| Your task |
The entries below are to be printed again word for word.

======== Data for the task ========

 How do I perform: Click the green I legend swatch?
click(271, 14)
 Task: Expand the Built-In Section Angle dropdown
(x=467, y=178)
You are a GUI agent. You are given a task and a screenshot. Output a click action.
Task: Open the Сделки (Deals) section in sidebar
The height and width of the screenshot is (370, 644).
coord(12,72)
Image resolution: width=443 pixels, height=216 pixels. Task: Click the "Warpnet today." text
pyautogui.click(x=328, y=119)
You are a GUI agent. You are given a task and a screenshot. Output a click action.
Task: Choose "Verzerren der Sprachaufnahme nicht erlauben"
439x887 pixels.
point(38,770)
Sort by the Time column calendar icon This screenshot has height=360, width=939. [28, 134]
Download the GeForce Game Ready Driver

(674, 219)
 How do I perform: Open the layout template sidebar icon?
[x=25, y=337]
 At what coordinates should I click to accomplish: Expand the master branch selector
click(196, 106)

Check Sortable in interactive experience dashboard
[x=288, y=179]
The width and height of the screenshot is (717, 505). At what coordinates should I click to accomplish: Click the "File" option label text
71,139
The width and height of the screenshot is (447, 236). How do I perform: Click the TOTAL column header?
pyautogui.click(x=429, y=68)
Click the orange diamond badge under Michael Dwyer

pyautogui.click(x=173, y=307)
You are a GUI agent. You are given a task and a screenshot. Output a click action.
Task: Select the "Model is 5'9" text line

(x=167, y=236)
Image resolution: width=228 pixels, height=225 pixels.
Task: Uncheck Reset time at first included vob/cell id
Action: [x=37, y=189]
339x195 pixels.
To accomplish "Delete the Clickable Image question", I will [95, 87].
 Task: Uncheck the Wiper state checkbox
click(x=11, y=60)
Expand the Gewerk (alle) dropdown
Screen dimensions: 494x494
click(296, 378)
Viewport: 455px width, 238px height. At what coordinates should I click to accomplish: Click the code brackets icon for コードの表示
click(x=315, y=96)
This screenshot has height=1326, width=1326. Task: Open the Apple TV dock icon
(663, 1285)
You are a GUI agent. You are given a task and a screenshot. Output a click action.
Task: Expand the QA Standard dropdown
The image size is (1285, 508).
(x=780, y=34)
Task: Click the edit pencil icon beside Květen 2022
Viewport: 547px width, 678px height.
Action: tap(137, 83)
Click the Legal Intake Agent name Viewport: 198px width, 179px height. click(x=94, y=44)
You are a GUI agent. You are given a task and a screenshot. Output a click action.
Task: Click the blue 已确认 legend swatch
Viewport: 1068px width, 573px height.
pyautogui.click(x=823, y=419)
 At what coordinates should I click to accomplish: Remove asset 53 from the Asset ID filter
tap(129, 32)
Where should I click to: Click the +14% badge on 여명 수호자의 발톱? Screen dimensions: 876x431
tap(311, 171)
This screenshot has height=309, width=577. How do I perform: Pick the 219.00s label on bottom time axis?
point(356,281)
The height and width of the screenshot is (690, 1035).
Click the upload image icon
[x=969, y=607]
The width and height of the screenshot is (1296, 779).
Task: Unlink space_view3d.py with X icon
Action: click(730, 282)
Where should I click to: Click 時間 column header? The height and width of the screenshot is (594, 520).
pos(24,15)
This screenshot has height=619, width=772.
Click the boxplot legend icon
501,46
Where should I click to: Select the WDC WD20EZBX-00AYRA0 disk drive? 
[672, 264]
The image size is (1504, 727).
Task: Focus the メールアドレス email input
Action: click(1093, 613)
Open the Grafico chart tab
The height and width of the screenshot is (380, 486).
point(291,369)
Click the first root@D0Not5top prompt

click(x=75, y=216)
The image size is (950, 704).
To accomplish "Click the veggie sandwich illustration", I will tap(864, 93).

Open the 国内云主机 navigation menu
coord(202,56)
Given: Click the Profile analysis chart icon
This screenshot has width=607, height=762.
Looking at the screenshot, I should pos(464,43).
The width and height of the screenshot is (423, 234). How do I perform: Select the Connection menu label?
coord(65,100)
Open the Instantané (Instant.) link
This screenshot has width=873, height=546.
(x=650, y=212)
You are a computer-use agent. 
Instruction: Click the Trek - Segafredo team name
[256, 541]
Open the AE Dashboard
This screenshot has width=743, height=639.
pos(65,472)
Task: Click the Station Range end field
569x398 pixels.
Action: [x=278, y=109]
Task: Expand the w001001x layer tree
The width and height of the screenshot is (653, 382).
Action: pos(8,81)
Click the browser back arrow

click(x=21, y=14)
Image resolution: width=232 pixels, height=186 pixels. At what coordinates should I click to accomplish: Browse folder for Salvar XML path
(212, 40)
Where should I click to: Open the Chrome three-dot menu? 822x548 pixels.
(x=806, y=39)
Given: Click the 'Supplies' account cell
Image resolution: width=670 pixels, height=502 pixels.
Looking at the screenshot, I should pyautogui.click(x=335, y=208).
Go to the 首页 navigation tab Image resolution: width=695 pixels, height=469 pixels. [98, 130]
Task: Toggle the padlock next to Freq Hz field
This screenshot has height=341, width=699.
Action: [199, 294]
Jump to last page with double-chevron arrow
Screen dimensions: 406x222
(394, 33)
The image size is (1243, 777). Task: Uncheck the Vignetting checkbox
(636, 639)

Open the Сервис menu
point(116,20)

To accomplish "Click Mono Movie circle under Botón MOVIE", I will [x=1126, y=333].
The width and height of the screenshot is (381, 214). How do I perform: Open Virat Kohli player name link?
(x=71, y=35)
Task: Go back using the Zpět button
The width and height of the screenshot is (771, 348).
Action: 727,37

========

| Task solution |
 How do I perform: Click the green I legend swatch?
click(271, 14)
 Task: Expand the Built-In Section Angle dropdown
(x=467, y=178)
You are a GUI agent. You are given a task and a screenshot. Output a click action.
Task: Open the Сделки (Deals) section in sidebar
The height and width of the screenshot is (370, 644).
coord(12,72)
Image resolution: width=443 pixels, height=216 pixels. Task: Click the "Warpnet today." text
pyautogui.click(x=328, y=119)
You are a GUI agent. You are given a task and a screenshot. Output a click action.
Task: Choose "Verzerren der Sprachaufnahme nicht erlauben"
439x887 pixels.
point(38,770)
Sort by the Time column calendar icon This screenshot has height=360, width=939. [28, 134]
Download the GeForce Game Ready Driver

(674, 219)
 How do I perform: Open the layout template sidebar icon?
[x=25, y=337]
 At what coordinates should I click to accomplish: Expand the master branch selector
click(196, 106)

Check Sortable in interactive experience dashboard
[x=288, y=179]
The width and height of the screenshot is (717, 505). At what coordinates should I click to accomplish: Click the "File" option label text
71,139
The width and height of the screenshot is (447, 236). How do I perform: Click the TOTAL column header?
pyautogui.click(x=429, y=68)
Click the orange diamond badge under Michael Dwyer

pyautogui.click(x=173, y=307)
You are a GUI agent. You are given a task and a screenshot. Output a click action.
Task: Select the "Model is 5'9" text line

(x=167, y=236)
Image resolution: width=228 pixels, height=225 pixels.
Task: Uncheck Reset time at first included vob/cell id
Action: [x=37, y=189]
339x195 pixels.
To accomplish "Delete the Clickable Image question", I will [95, 87].
 Task: Uncheck the Wiper state checkbox
click(x=11, y=60)
Expand the Gewerk (alle) dropdown
Screen dimensions: 494x494
click(296, 378)
Viewport: 455px width, 238px height. At what coordinates should I click to accomplish: Click the code brackets icon for コードの表示
click(x=315, y=96)
This screenshot has height=1326, width=1326. Task: Open the Apple TV dock icon
(663, 1285)
You are a GUI agent. You are given a task and a screenshot. Output a click action.
Task: Expand the QA Standard dropdown
The image size is (1285, 508).
(x=780, y=34)
Task: Click the edit pencil icon beside Květen 2022
Viewport: 547px width, 678px height.
Action: tap(137, 83)
Click the Legal Intake Agent name Viewport: 198px width, 179px height. click(x=94, y=44)
You are a GUI agent. You are given a task and a screenshot. Output a click action.
Task: Click the blue 已确认 legend swatch
Viewport: 1068px width, 573px height.
pyautogui.click(x=823, y=419)
 At what coordinates should I click to accomplish: Remove asset 53 from the Asset ID filter
tap(129, 32)
Where should I click to: Click the +14% badge on 여명 수호자의 발톱? Screen dimensions: 876x431
tap(311, 171)
This screenshot has height=309, width=577. How do I perform: Pick the 219.00s label on bottom time axis?
point(356,281)
The height and width of the screenshot is (690, 1035).
Click the upload image icon
[x=969, y=607]
The width and height of the screenshot is (1296, 779).
Task: Unlink space_view3d.py with X icon
Action: click(730, 282)
Where should I click to: Click 時間 column header? The height and width of the screenshot is (594, 520).
pos(24,15)
This screenshot has height=619, width=772.
Click the boxplot legend icon
501,46
Where should I click to: Select the WDC WD20EZBX-00AYRA0 disk drive? 
[672, 264]
The image size is (1504, 727).
Task: Focus the メールアドレス email input
Action: click(1093, 613)
Open the Grafico chart tab
The height and width of the screenshot is (380, 486).
point(291,369)
Click the first root@D0Not5top prompt

click(x=75, y=216)
The image size is (950, 704).
To accomplish "Click the veggie sandwich illustration", I will tap(864, 93).

Open the 国内云主机 navigation menu
coord(202,56)
Given: Click the Profile analysis chart icon
This screenshot has width=607, height=762.
Looking at the screenshot, I should pos(464,43).
The width and height of the screenshot is (423, 234). How do I perform: Select the Connection menu label?
coord(65,100)
Open the Instantané (Instant.) link
This screenshot has width=873, height=546.
(x=650, y=212)
You are a computer-use agent. 
Instruction: Click the Trek - Segafredo team name
[256, 541]
Open the AE Dashboard
This screenshot has width=743, height=639.
pos(65,472)
Task: Click the Station Range end field
569x398 pixels.
Action: [x=278, y=109]
Task: Expand the w001001x layer tree
The width and height of the screenshot is (653, 382).
Action: pos(8,81)
Click the browser back arrow

click(x=21, y=14)
Image resolution: width=232 pixels, height=186 pixels. At what coordinates should I click to accomplish: Browse folder for Salvar XML path
(212, 40)
Where should I click to: Open the Chrome three-dot menu? 822x548 pixels.
(x=806, y=39)
Given: Click the 'Supplies' account cell
Image resolution: width=670 pixels, height=502 pixels.
Looking at the screenshot, I should pyautogui.click(x=335, y=208).
Go to the 首页 navigation tab Image resolution: width=695 pixels, height=469 pixels. [98, 130]
Task: Toggle the padlock next to Freq Hz field
This screenshot has height=341, width=699.
Action: [199, 294]
Jump to last page with double-chevron arrow
Screen dimensions: 406x222
(394, 33)
The image size is (1243, 777). Task: Uncheck the Vignetting checkbox
(636, 639)

Open the Сервис menu
point(116,20)

To accomplish "Click Mono Movie circle under Botón MOVIE", I will [x=1126, y=333].
The width and height of the screenshot is (381, 214). How do I perform: Open Virat Kohli player name link?
(x=71, y=35)
Task: Go back using the Zpět button
The width and height of the screenshot is (771, 348).
Action: 727,37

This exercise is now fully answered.